颜妃之父栗相摸着他的白胡须,脸色略有忧虑。
“我知道,但如今…这样…岂不是如芒刺在背,处处受人制肘,而且皇兄的新政也被他们的愚固思想限制推不下去。”
墨凛说的也正是这些帝党担心忧愤的地方。
但墨凛年少率性,什么事在脸上都一览无遗,不似他的两个哥哥沉稳内敛,即使在朝堂之上已有不悦,依然能够沉得住气。
久蓉奉茶之后,恭敬的退于一旁。
栗相继续说道,“汲水泛滥,百里成灾。令不能行,大农令扣押灾银,延迟拨款,最后苦的还是百姓。”
“而且母后诏充后宫也是个问题。如今朝臣分成两派,到时他们肯定会借此之机举首辅之女丽妃为后,以便可以反制。”
墨誉一言将未来的问题都看透点破了。
“六弟此言不虚。”
稀稀疏疏的雪花毫无征兆的从天空纷扬的洒下,寒风刺骨的卷落枯枝的几片残叶,首辅文皓背手立于窗前,望着窗外积满冬雪的青竹。
“老爷,外面天冷,还是进来吧。”
“这恐怕是最后一场雪了,难得现在无官一身轻,忙碌操劳了大半辈子,也是应该乘此机会好好赏赏景咯。”
整洁的灰色棉袍,白中掺灰的头发,少年时风采俊逸的脸庞早已被无情的岁月地雕刻成苍老的皱纹。
“老爷……”首辅夫人凄悲地伏在丈夫肩头,哽咽的不能言语。
文皓搂住伏在自身肩头的夫人,淡然欣赏飘飘白雪,纵是世事无常,风景凄悲,但在文皓眼中却是一种淡然超脱。

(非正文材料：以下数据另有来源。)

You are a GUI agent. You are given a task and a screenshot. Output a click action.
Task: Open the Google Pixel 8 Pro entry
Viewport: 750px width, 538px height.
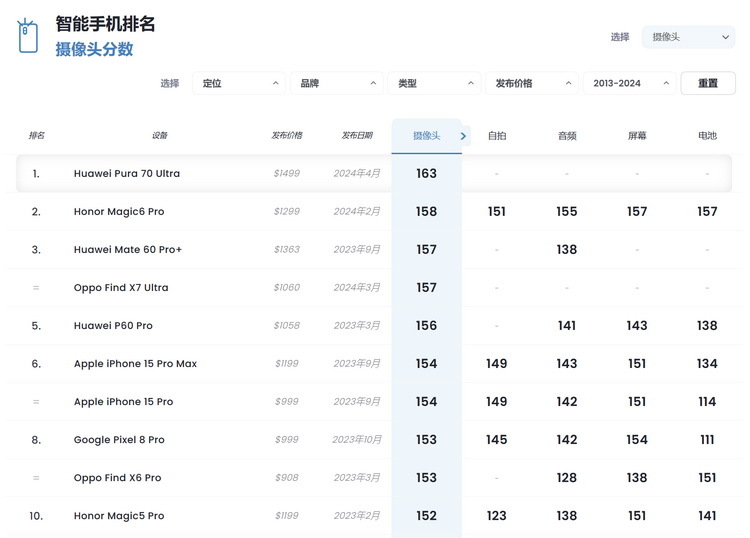(x=119, y=440)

漫天白雪,絮絮飘舞。不多时,大地便染上了一层洁净无暇的白,触目之处都是晶莹剔透,巍峨宫殿更添一股寂然凄冷。
久蓉追出宣室殿,“玉王,请留步。”
久蓉恭敬的打了个千,“皇上见雪大,特命小的前来奉上御伞。皇上还说,最近天气反复,请玉王保重身体。”
墨誉可惜地望着久蓉,“连你也要对我这样生疏吗?”
久蓉骤然抬头,对上一副怜惜的眸子,不知如何作答。
“我生在深宫,长在深宫,再加上先皇之子,皇上之弟的身份,许多人都对我毕恭毕敬,谨言慎行。见惯了宫闱的冷漠,所以渴望一个无所不谈的朋友。我俩初次见面,我就认定你是朋友。那日我旧疾复发,回偏殿小憩,恰好让我撞见误闯进来的你,你的眼中透漏着这个世界所没有的生气,纯净。”墨誉转过神来,望着惊讶的久蓉,“我这样坦白的剖露心迹,你还要拒我这个朋友于千里之外吗?”
真诚的眼神,俊朗的外貌,立于风雪之中。
久蓉扑哧一声,笑靥如花,“哪有像你这样交朋友的啊。”
“像我这样,那是哪样?”
“不知羞耻!”久蓉不假思索的顺口而出,之后还继续哈哈大笑。
继而觉察到氛围的不对劲,立即住了声,心里默念‘糟了,他的脸已经冷了下来。我真是个笨蛋,在这个世界,他就是主子,我就是奴才,主子哪有和奴才做朋友的道理,他开个玩笑也当真,竟然还说主子“不知羞耻”,这下真的死无全尸了’。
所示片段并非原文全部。